Deadline: June 5, 2023

Application Due Date Jan 25 2020
Research to Action: Assessing and Addressing Community Exposures to Environmental Contaminants (R01 Clinical Trial Optional)

Encourages multidisciplinary projects to investigate the potential health risks of environmental exposures of concern to a community and to implement an environmental public health action plan based on research findings. Projects supported under this program are expected to employ community-engaged research methods to not only conduct research but also to seamlessly translate research findings into public health action. Check out the Research to Action Currently Funded Grantees webpage for a sense of the types of projects supported through this FOA.

Deadline: January 21, 2020

Application Due Date Jul 30 2021
SBIR E-Learning for HAZMAT and Emergency Response (R43/R44 Clinical Trial Not Allowed)

Encourages Small Business Innovation Research (SBIR) grant applications from small business concerns that propose to further the development of Advanced Technology Training (ATT) products for the health and safety training of hazardous materials (HAZMAT) workers; waste treatment personnel; skilled support personnel associated with an emergency/disaster; emergency responders in biosafety response, infectious disease training and cleanup; emergency responders in disasters and resiliency training; and for ATT tools to assist in responding to environmental disasters. The major objective of the NIEHS Worker Training Program (WTP) is to prevent work related harm by assisting in the training of workers in how best to protect themselves and their communities from exposure to hazardous materials.

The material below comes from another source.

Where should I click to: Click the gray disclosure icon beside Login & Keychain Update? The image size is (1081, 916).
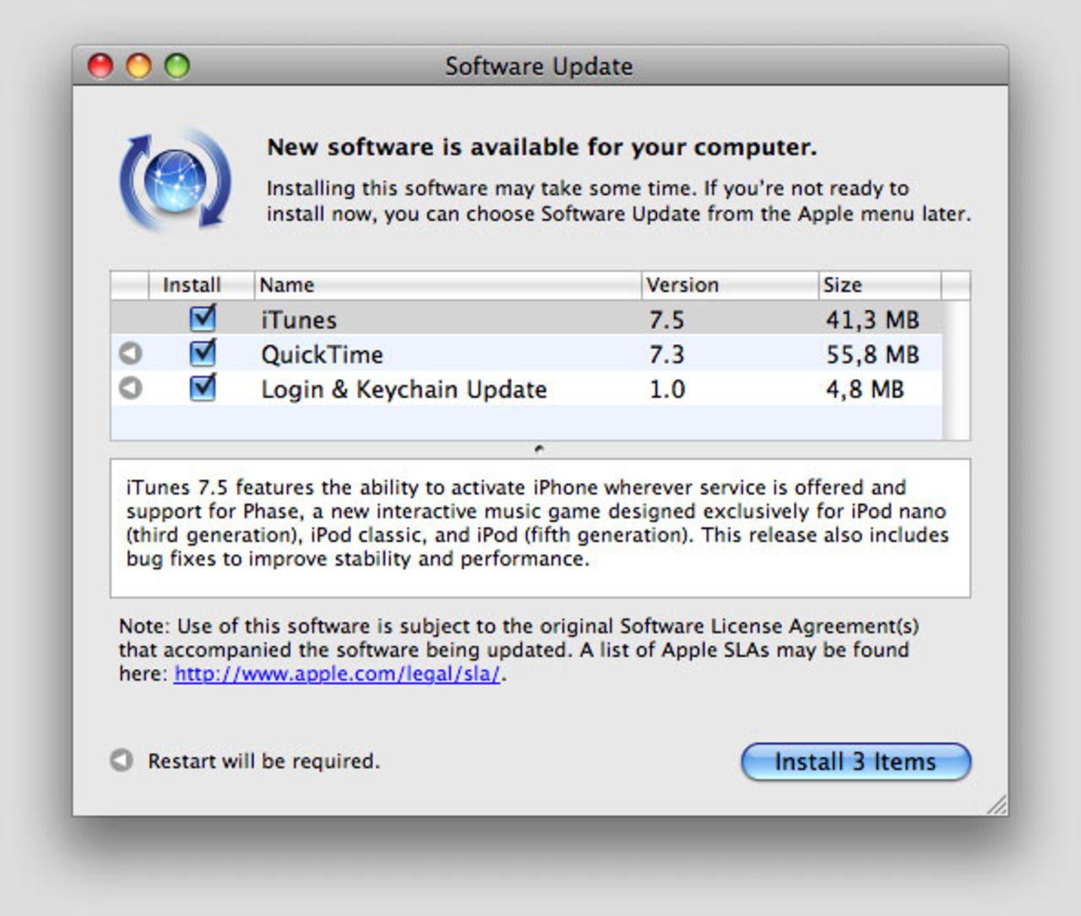(x=129, y=388)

NIEHS encourages applicants to review the SBIR E-Learning for HAZMAT Program, to pursue partnerships and collaboration with awardees of the WTP program, and to design new technology-enhanced training methods or e-Learning products that can enhance the existing NIEHS supported curricula and training programs while adhering to the Minimum Health and Safety Training Criteria: Guidance for Hazardous Waste Operations and Emergency Response (HAZWOPER) and HAZWOPER-Supporting Training.

Deadline: July 30, 2021
Letter of Intent: June 30, 2021

Application Due Date Mar 24 2023
Addressing the Impact of Structural Racism and Discrimination on Minority Health and Health Disparities (R01 - Clinical Trial Optional)

Supports intervention research to address the impact of structural racism and discrimination on minority health and health disparities. Research projects must address structural racism and discrimination in one or more NIH-designated populations with health disparities in the U.S. and should address documented disparities in health outcomes. Applications are also expected to provide a conceptual model identifying hypothesized pathways between the structural racism and discrimination and health outcomes. NIEHS is interested in applications that are within scope of its 2018-2023 Strategic Plan, meet the criteria established in this FOA, and focus on intervention research that mitigates or prevents the impacts of environmental exposures on communities due to structural racism and discrimination. Applicants are strongly encouraged to utilize community-engaged research approaches that ensure equity, such as including community partners as part of the research team and having letters of support from community partners. Applications that demonstrate collaborative (i.e., community-academic partnerships) intervention approaches to address the negative health effects of structural racism and discrimination across multiple populations with environmental health disparities will be prioritized.